Goal
Please rewrite every line of the records below, scaling each coordinate in the answers by 0.5 and rounding to the nearest whole number, with halves rounded up; keep all other text as it is. Leave the images out of your reply.

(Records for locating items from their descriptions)
__________________________________________________
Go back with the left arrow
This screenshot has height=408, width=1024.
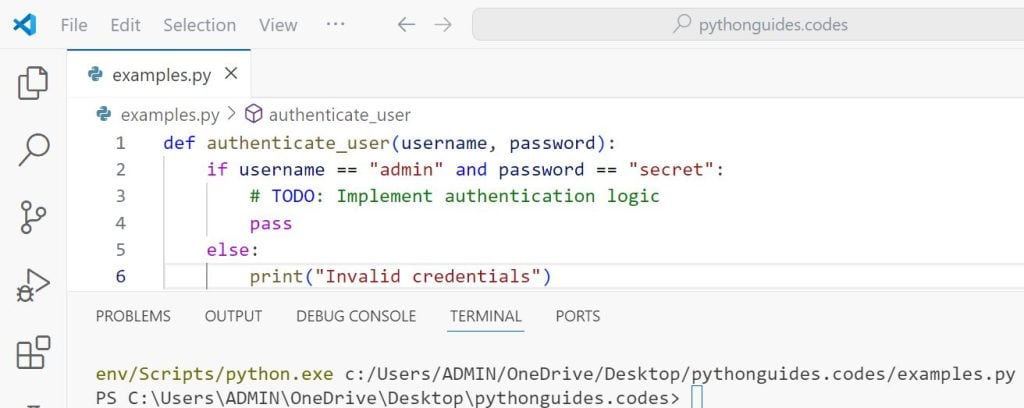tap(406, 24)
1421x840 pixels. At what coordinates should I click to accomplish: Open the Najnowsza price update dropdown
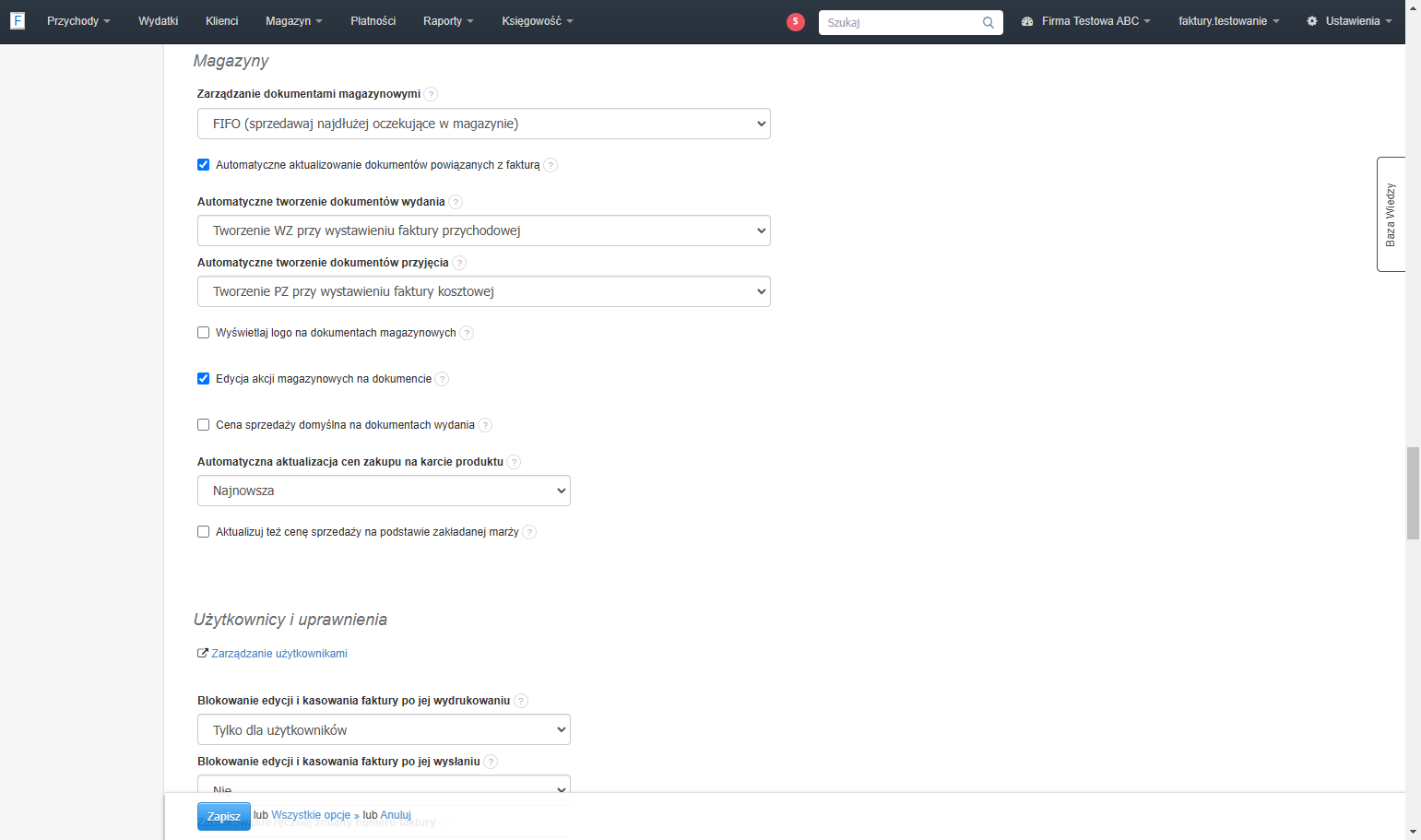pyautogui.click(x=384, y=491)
__________________________________________________
Worked answer
Go back with the left arrow
This screenshot has height=408, width=1024.
tap(203, 12)
1421x840 pixels. At what coordinates should I click to accomplish: Open the Najnowsza price update dropdown
pyautogui.click(x=192, y=246)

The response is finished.